I received my Kindle 2 from my daughters and my husband. Aside from the hand-made gifts that my girls made me when they were young, my Kindle is the best gift I've ever received. I have it dressed up in a new Oberon, as well as a Decalgirl skin, and it's absolutely beautiful. I LOVE my family!


----------



## Neversleepsawink;) (Dec 16, 2008)

Wow!  I just won $105.00 off of 2 Lotto Scratchers!!!!  I never win anything....a few days ago I won $20 from Josh, today I won the Oberon cover, and now I just won $105.00....I think Leslies lucky magic dust fell on me!!!  Thank you everyone for the comments...looks like we all got some lovely gifts


----------



## chynared21 (Oct 28, 2008)

crebel said:


> I guess I should have said they also gave me a $50 gift certificate for the local nursery (as in plants - they thought "nursery" was very "punny") so I am going to get a new tree so 1st grandchild will always know "that's my tree at Grandma's house". Now that I have decided I like that plan, I think I will do it for every grandchild I may be blessed to have!


*Congrats and what a wonderful idea!!!

Never...what a fantastic poem )

I got a Open Heart bracelet to go with the necklace I got for my 40th birthday  DD made me a pop-up card and the Max & Jonni (the mini hot dogs) made me a puppet *


----------



## luvmy4brats (Nov 9, 2008)

When I came home from work last night (after midnight) there were a dozen yellow roses waiting for me on the kitchen table. There were also 4 handmade cards (1 from each child) and a little box. Inside the box was a beautiful gold dolphin bangle bracelet from my youngest 2. My oldest 2 were still awake and I talked them into giving me my present from them. It was a dolphin statue that they found at last week's community yard sale.

This morning, they let me sleep in until 11am and made me breakfast..bacon, eggs and waffles....and coffee.

I had to work today (everyone who took your mom/wife/daughter out to dinner/lunch/breakfast today..thank you from all the waiters and waitresses out there, Mother's Day is our 2nd busiest day of the year) but I had a truly wonderful day at work. The managers brought in a ham and turkey and all the other employees brought in a dish. I spent most of the day stuffing myself with really, really yummy brownies. One of my co-workers (I think he's only 19-20 and is the sweetest guy in the world) gave all the moms a stuffed animal (I got a zebra)..He also brought in roses for the women that work there that aren't moms.  As much as I missed not being with my family today, I enjoyed being able to help make the day special for the people that I waited on (or took care of as I like to say)
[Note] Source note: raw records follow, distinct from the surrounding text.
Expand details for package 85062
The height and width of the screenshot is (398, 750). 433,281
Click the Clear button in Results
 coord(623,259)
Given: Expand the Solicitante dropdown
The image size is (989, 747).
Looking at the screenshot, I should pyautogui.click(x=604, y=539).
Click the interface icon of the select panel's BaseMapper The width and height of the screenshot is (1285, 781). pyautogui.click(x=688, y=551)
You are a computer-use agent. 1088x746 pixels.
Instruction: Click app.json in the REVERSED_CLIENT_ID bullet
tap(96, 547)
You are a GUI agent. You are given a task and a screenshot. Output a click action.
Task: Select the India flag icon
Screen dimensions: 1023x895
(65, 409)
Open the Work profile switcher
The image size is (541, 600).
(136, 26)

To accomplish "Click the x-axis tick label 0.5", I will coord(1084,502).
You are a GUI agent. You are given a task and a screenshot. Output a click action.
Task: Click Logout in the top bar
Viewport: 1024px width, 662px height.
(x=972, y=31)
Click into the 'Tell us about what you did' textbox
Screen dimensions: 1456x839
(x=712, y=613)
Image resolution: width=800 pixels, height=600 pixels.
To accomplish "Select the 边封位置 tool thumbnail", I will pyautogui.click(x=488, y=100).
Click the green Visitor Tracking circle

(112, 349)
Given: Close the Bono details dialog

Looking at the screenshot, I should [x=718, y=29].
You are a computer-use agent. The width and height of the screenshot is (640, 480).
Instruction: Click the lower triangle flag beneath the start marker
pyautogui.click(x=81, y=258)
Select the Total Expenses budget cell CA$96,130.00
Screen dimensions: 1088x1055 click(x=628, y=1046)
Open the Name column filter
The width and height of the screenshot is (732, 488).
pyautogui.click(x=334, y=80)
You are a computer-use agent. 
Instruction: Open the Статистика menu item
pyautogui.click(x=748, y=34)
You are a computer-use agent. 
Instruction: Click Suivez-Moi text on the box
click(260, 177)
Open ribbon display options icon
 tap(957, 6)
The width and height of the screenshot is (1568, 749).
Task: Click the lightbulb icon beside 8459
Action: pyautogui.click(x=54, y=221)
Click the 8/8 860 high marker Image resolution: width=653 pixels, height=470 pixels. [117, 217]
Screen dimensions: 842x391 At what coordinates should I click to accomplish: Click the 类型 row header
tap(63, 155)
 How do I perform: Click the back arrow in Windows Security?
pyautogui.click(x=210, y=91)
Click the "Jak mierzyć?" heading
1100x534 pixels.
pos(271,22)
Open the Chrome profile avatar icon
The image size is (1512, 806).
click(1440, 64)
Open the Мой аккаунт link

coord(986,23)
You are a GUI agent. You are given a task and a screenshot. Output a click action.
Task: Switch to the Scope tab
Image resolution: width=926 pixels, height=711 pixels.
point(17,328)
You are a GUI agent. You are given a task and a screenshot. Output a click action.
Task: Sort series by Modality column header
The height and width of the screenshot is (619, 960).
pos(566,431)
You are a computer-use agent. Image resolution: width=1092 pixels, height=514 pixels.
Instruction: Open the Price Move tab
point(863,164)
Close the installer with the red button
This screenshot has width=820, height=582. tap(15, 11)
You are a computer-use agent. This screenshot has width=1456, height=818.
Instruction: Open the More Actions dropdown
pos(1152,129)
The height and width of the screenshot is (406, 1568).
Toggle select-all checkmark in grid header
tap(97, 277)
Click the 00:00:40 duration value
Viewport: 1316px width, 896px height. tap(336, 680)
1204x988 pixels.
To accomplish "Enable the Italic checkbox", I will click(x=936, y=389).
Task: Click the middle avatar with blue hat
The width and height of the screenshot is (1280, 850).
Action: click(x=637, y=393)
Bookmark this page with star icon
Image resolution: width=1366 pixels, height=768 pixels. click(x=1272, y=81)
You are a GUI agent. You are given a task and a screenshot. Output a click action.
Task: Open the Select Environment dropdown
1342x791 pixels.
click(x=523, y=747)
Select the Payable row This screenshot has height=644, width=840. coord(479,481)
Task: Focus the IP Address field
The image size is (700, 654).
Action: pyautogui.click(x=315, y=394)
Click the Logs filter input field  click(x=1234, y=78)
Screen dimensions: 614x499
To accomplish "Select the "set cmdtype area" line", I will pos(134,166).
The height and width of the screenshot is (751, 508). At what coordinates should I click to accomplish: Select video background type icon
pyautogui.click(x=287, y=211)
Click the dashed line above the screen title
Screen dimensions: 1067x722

Since I worked all weekend, my husband and kids are taking me to see Star Trek tomorrow as a late celebration.


----------



## chynared21 (Oct 28, 2008)

luvmy4brats said:


> One of my co-workers (I think he's only 19-20 and is the sweetest guy in the world) gave all the moms a stuffed animal (I got a zebra)..He also brought in roses for the women that work there that aren't moms.


*That is really sweet  Sounds like you had a nice weekend despite having to work *


----------



## Neversleepsawink;) (Dec 16, 2008)

luvmy4brats said:


> When I came home from work last night (after midnight) there were a dozen yellow roses waiting for me on the kitchen table. There were also 4 handmade cards (1 from each child) and a little box. Inside the box was a beautiful gold dolphin bangle bracelet from my youngest 2. My oldest 2 were still awake and I talked them into giving me my present from them. It was a dolphin statue that they found at last week's community yard sale.
> 
> This morning, they let me sleep in until 11am and made me breakfast..bacon, eggs and waffles....and coffee.
> 
> ...


How sweet  Sorry you had to work  Enjoy the Star Trek movie.


----------



## Anju  (Nov 8, 2008)

I'm not a mother, but I received wonderful gifts from y'all just reading about your wonderful day!  How marvelous that my friends had such loving gifts   and families


----------



## crebel (Jan 15, 2009)

Anju No. 469 said:


> I'm not a mother, but I received wonderful gifts from y'all just reading about your wonderful day! How marvelous that my friends had such loving gifts  and families


You are so sweet Anju - hugs and kisses right back at you!


----------



## kim (Nov 20, 2008)

Congrats, CRebel - to you and the new mommy and daddy.  That is so exciting and such a cute way to share the news!  I know you'll spoil him/her/them.


----------



## kim (Nov 20, 2008)

I also had the best Mothers Day ever!

My 17 year old daughter and I have had a strained relationship over the past two years.  Some say it's just normal teenage stuff, but I've taken it pretty hard.  Maybe I'm a little more sensitive about our relationship since I'm an only parent.  She gave me a card that thanked me for being there for her and being supportive in all the stuff she's gone through lately.  When I opened the card it played "Stand by me".  In a note on the outside of the envelope, in a note on the inside of the card, and a separate note stuck to the fridge, she used the "I Love You" phrase; that's something I haven't heard much from her lately.  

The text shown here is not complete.